■ **Tarefa proposta a**: Segundo o trecho fornecido, o que a 177ª posição de Guiné-Bissau no relatório do IDH demonstra? Responda em uma a três frases.

■ **Trecho fornecido**:
Quase 5 mil quilômetros separam a costa brasileira de Guiné-Bissau, país da África Ocidental que apresenta muitas semelhanças com o Brasil: ambos são banhados pelo oceano Atlântico, colonizados por Portugal e têm o português como língua oficial. Com pouco mais de 2 milhões de habitantes, Guiné-Bissau é considerado um dos países mais pobres do continente africano. De acordo com o Programa das Nações Unidas para o Desenvolvimento (PNUD), o país ocupa a 177ª posição no relatório do Índice de Desenvolvimento Humano (IDH). Isso demonstra os enormes desafios que o país enfrenta para reduzir desigualdades, combater a pobreza e garantir os direitos de sua população.
Com esse foco, a Associação Nacional dos Defensores Públicos (ANADEP), o Conselho Nacional dos Defensores Públicos Gerais (CONDEGE) e representantes do Sistema das Nações Unidas em Guiné-Bissau assinaram, no dia 13 de novembro, um Termo de Referência para que a Defensoria Pública brasileira possa apoiar o país nas questões relacionadas ao sistema de justiça local. A assinatura ocorreu durante o XVI Congresso Nacional das Defensoras e Defensores Públicos (CONADEP), em São Luís.
De acordo com as diretrizes do documento, a colaboração estratégica envolverá o Ministério da Justiça e dos Direitos Humanos de Guiné-Bissau, as Defensorias Públicas Estaduais do Brasil, o Programa das Nações Unidas para o Desenvolvimento (PNUD) e o Alto Comissariado das Nações Unidas para os Direitos Humanos (ACNUDH) no país africano. O objetivo central do termo é promover um acesso à justiça mais inclusivo e eficaz, especialmente voltado para mulheres e grupos em situação de vulnerabilidade.
A parceria foi iniciada no âmbito da Conferência Internacional “A Justiça e os Desafios Contemporâneos”, realizada em maio de 2024, com a participação da defensora pública do Estado de Minas Gerais, Mariana Carvalho de Paula de Lima. Durante o evento, Mariana compartilhou sua experiência sobre o acesso à justiça, apresentou as funções das Defensorias Públicas Estaduais e discutiu sua obra “7ª Onda de Acesso à Justiça – Acesso à Ordem Jurídica Justa Globalizada”. A conferência também resultou em propostas de linhas de atuação para a criação de um projeto conjunto, interligando as instituições participantes.

■ **Tarefa proposta b**: Repita as linhas das entradas, começando na que contém "Click the row number 9 marker" e terminando no fim das entradas, com as duas pontas incluídas. Deixe as imagens de fora.

■ **Entradas fornecidas**:
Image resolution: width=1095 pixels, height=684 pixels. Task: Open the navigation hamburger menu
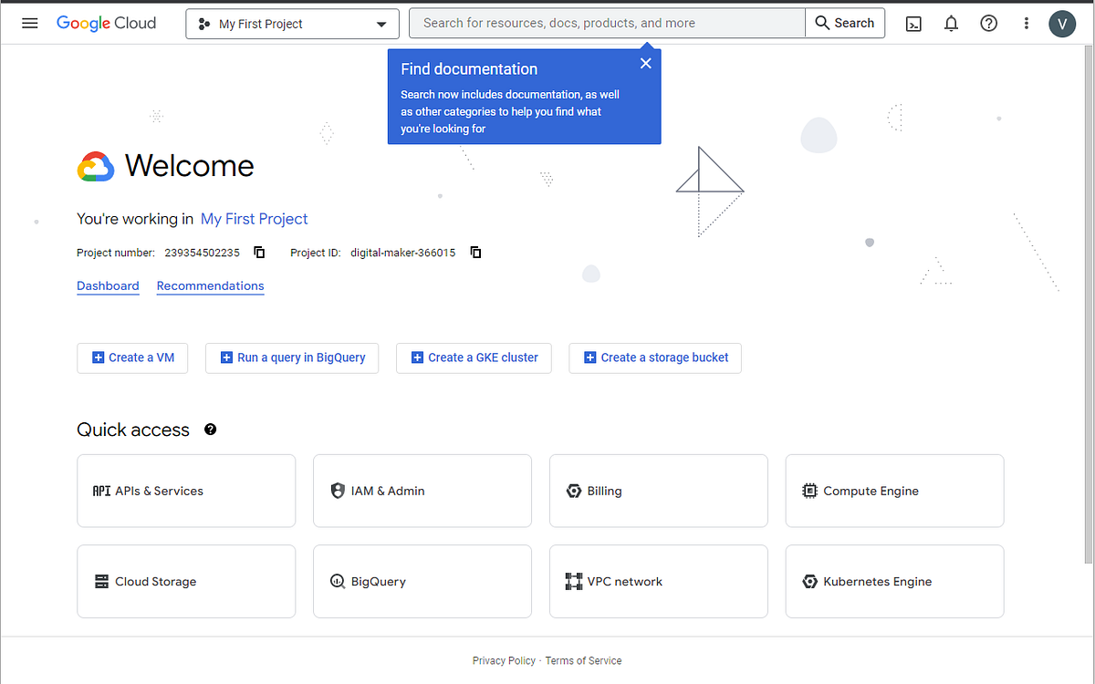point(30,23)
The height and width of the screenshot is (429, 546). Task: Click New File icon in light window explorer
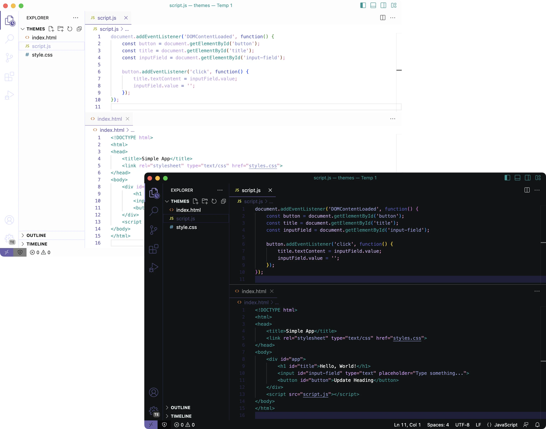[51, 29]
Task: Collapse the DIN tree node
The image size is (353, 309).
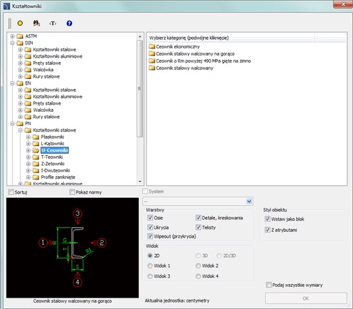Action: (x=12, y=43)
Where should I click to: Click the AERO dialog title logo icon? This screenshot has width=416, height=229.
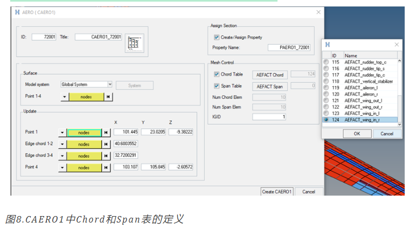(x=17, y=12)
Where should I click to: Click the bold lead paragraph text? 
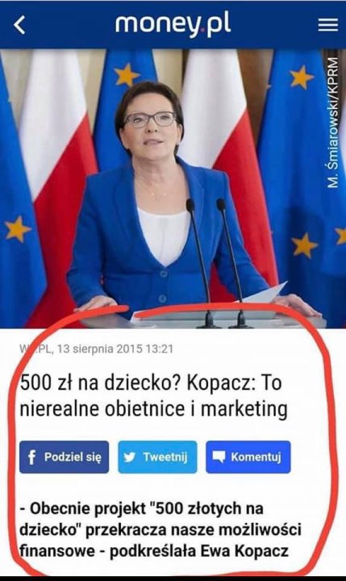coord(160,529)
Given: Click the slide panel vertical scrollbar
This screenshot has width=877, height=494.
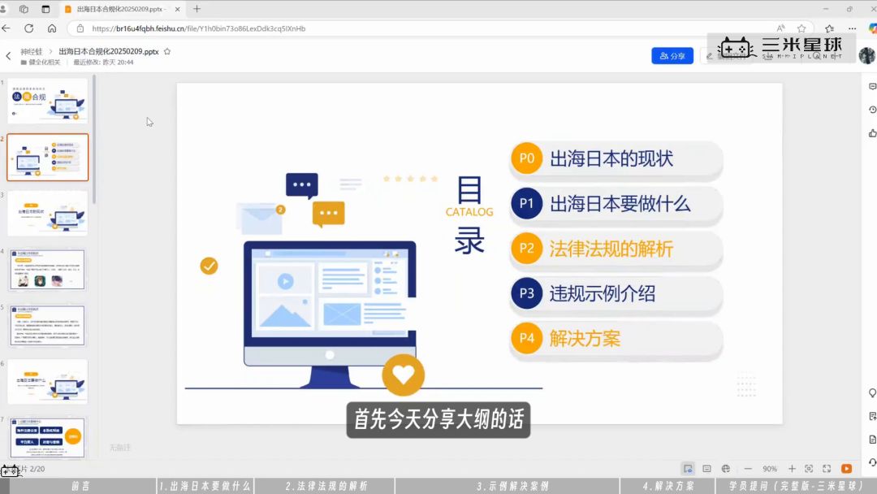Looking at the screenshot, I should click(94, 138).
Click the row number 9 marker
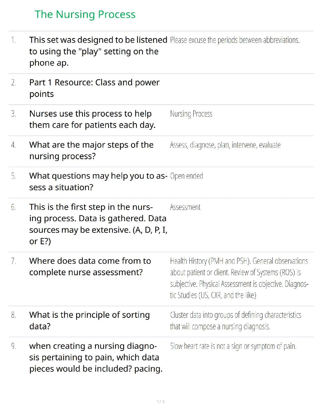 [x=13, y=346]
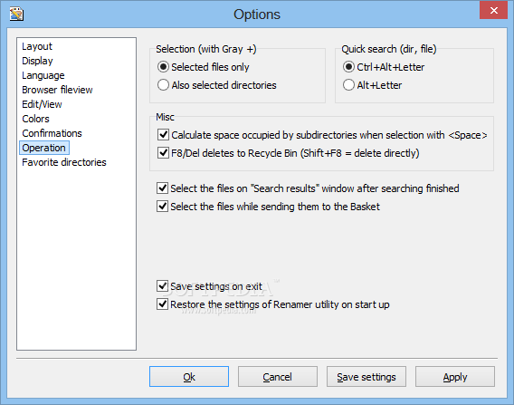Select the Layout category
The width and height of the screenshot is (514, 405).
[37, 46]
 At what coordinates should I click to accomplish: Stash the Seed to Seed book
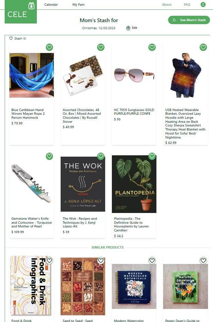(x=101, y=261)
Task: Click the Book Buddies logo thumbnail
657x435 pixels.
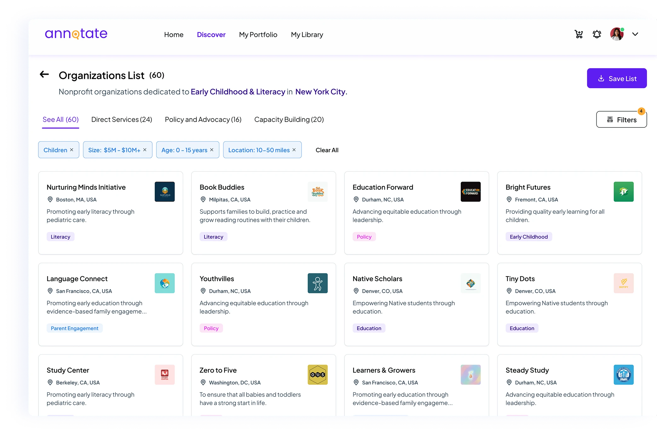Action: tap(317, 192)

■ **Resposta completa a**: De acordo com o PNUD, Guiné-Bissau ocupa a 177ª posição no relatório do IDH. Isso demonstra os enormes desafios que o país enfrenta para reduzir desigualdades, combater a pobreza e garantir os direitos de sua população.

■ **Resposta completa b**:
Click the row number 9 marker
 [x=13, y=346]
Select the Layout category
The width and height of the screenshot is (514, 405).
[37, 46]
 At what coordinates should I click to accomplish: Stash the Seed to Seed book
(x=101, y=261)
Task: Click the Book Buddies logo thumbnail
657x435 pixels.
Action: tap(317, 192)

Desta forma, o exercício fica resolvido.